##### INFORMATION SUPPLIED
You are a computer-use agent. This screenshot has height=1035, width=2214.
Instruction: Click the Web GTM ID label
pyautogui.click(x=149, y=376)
##########
##### INFORMATION SUPPLIED
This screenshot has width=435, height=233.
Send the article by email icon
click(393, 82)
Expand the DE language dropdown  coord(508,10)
##########
### WHAT NEEDS TO BE DONE
Pick out every line of the records above that contains the word "screenshot" and copy each one.

### CORRECT RESPONSE
You are a computer-use agent. This screenshot has height=1035, width=2214.
This screenshot has width=435, height=233.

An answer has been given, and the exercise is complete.